Posted Oct 11, 2013 0:54 UTC (Fri) by dlang (guest, #313) [Link]

maintaining a temperature difference between the house and the outside when there is no need to do so costs money and power. (nobody is home so comfort isn't an issue, pets and equipment are able to deal with different temperature ranges than we consider comfortable)

Insulation and heat pumps don't change this basic fact.

Insulation changes the rate at which the inside equalizes temps with the outside, and therefor the amount of heating cooling needed to maintain the temp difference. Heat pumps are relatively efficient tools to maintain the temp difference (at least under most conditions), so they reduce the cost.

but by far the most efficient thing to do is to not maintain the temp difference when it's not needed.

modern house heating control

Posted Oct 11, 2013 6:35 UTC (Fri) by rmayr (subscriber, #16880) [Link] (3 responses)

Yes.

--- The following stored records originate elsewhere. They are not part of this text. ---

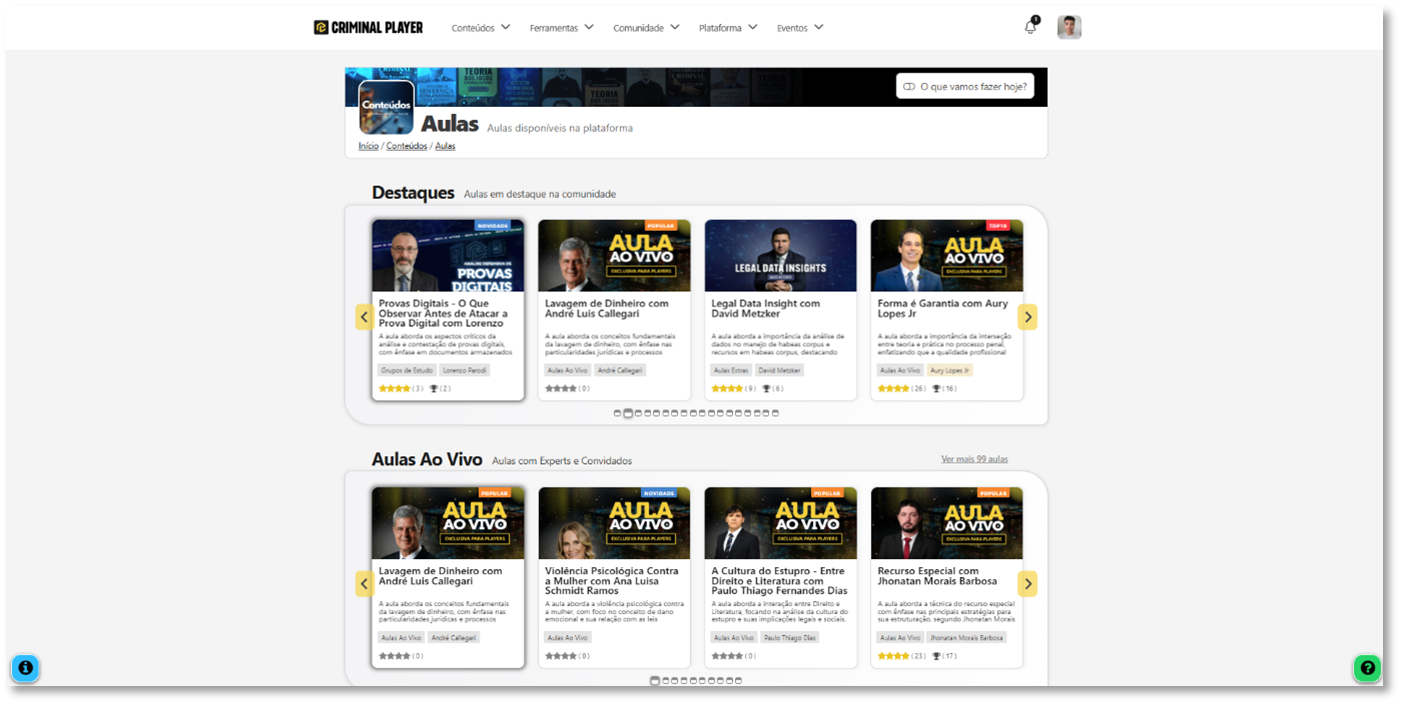The height and width of the screenshot is (705, 1402).
Task: Click the search field 'O que vamos fazer hoje?'
Action: tap(963, 87)
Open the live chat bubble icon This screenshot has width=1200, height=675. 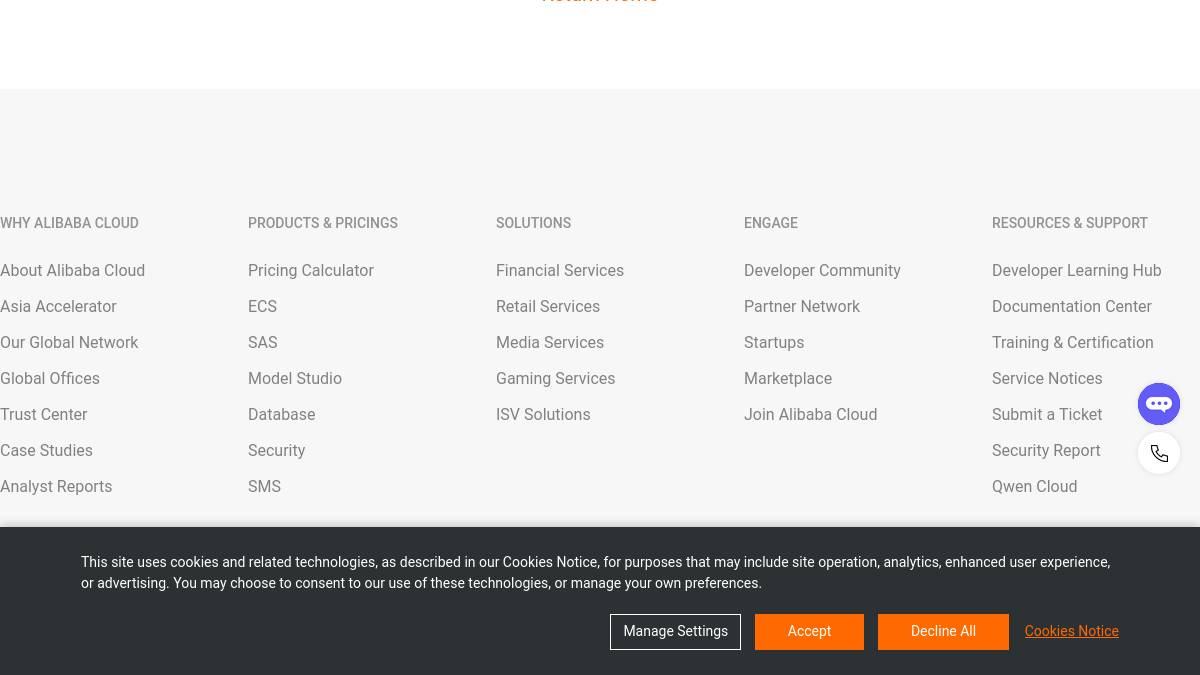point(1159,404)
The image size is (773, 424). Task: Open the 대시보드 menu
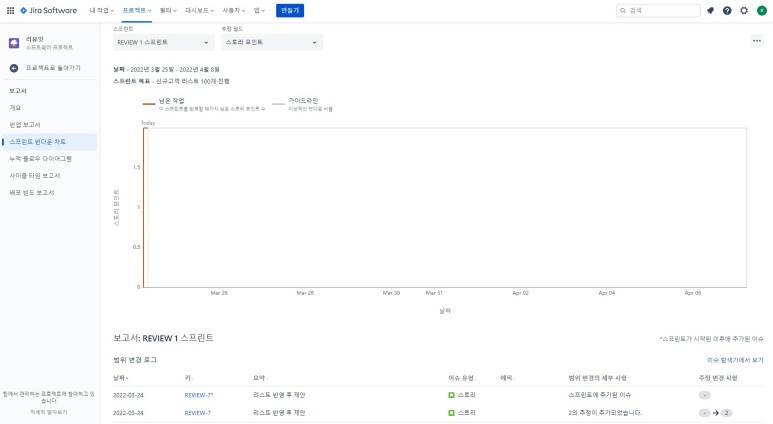click(x=199, y=10)
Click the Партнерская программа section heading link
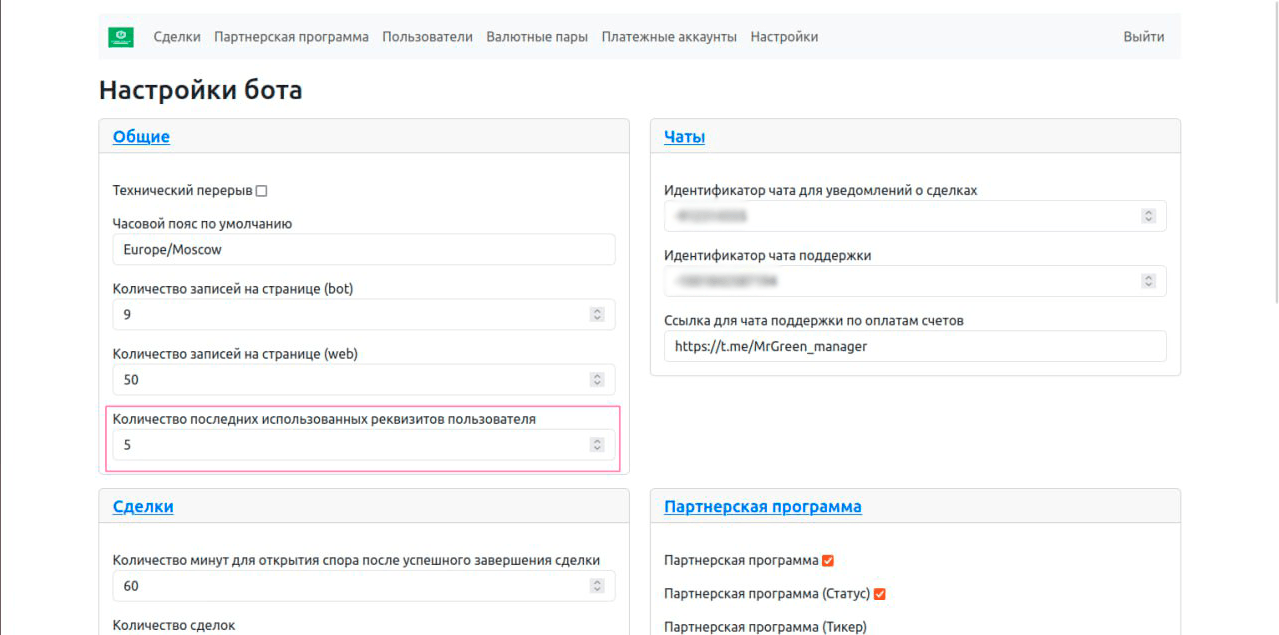This screenshot has height=635, width=1279. (x=762, y=507)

In my own house as an example, with a temperature difference of roughly 20°C between inside and outside, inside temperature will decrease by about 1°C over the day when heating is turned off -- even less when the blinds are down, or it might actually increase by 2°C when we have autumn/winter sunlight coming in through the windows throughout the day (large areas of glass and proper insulation will do that to you). This is so close to measurement error and on/off hysteresis width that it simply doesn't make any sense to turn off the "normal" mode during the day.

Combine that with the fact that heating pump systems have a (realistic, not placebo) reaction time of >2h between turning on the heating system and actually making a difference in room temperature and you'll see the big difference between "modern" houses and old 1-glass-pane-windows-with-gas-heating scenarios (in which an elaborate control of heating makes sense, but those houses will probably lack the infrastructure to do so).

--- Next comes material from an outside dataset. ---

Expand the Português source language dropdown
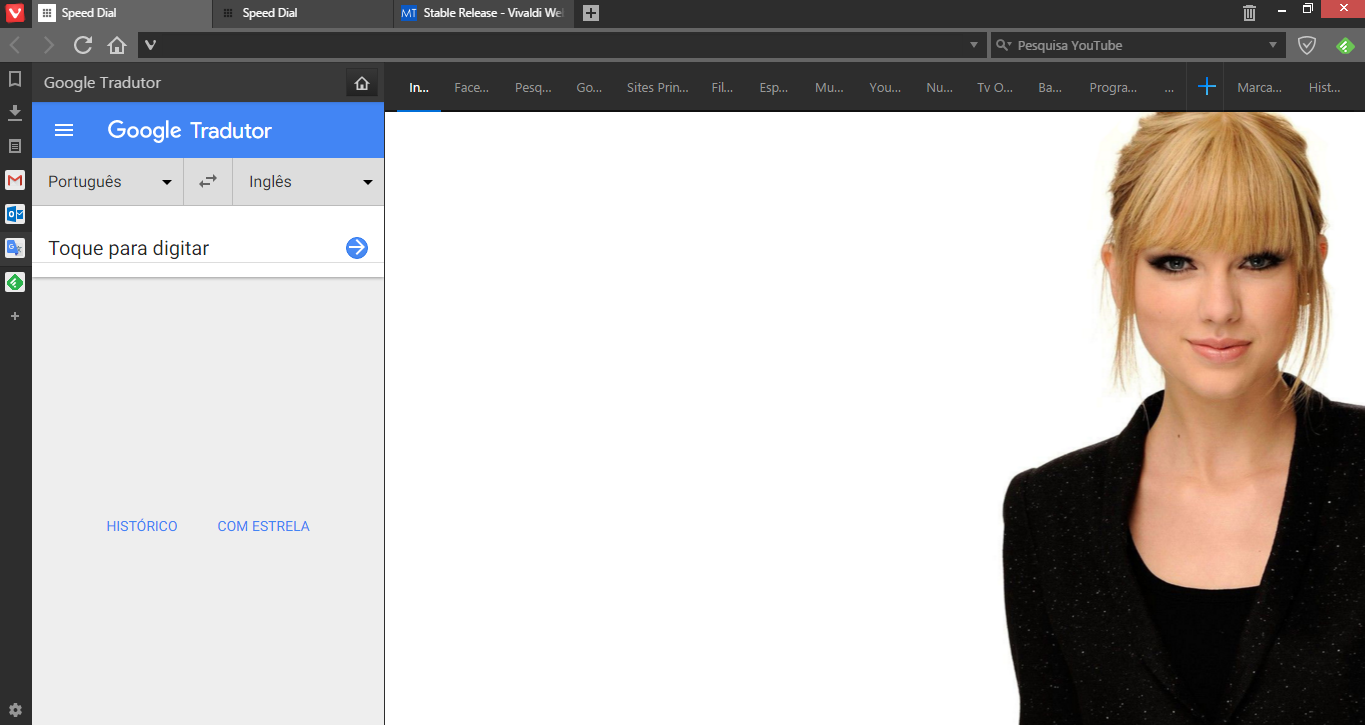The width and height of the screenshot is (1365, 725). (107, 182)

However, all of this is a complete tangent to the original article, and I am sorry for even bringing it up. I just get bored by the same examples for smart houses that have been used for the last 15 years (yup, I've been to ubiquitous/pervasive computing conferences for a while) and that just don't make that much sense.

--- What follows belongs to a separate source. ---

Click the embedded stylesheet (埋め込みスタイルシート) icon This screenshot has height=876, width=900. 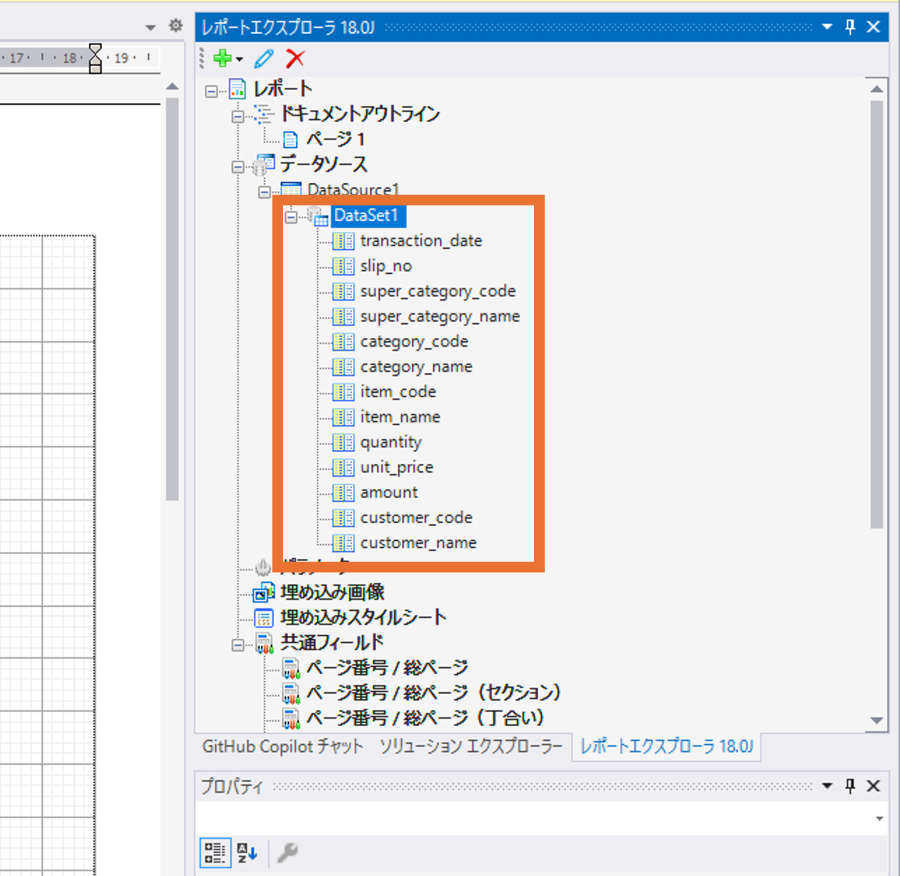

modern house heating control

Posted Oct 13, 2013 19:42 UTC (Sun) by jzbiciak (guest, #5246) [Link] (2 responses)

If you had computer-controlled blinds, it might make sense to control those, either to maximize incoming sunlight in the winter, or minimize it in the summer, except in occupied rooms of course. This is an extension of the lighting theme, but applied to natural lighting which also doubles as a source of heat.

modern house heating control

Posted Oct 14, 2013 12:23 UTC (Mon) by mathstuf (subscriber, #69389) [Link] (1 responses)

There's also the question of what does "occupied" mean in a house with pets. For lighting, probably nothing changes, but cats do like to lay in sunlight (even in the middle of summer), so for cats, calling it occupied for blinds could make sense.

modern house heating control

Posted Oct 14, 2013 13:06 UTC (Mon) by jzbiciak (guest, #5246) [Link]

My cats, at least, have no problem climbing directly into the window sill, behind the blinds. ;-)

But yes, pets do throw things off a bit.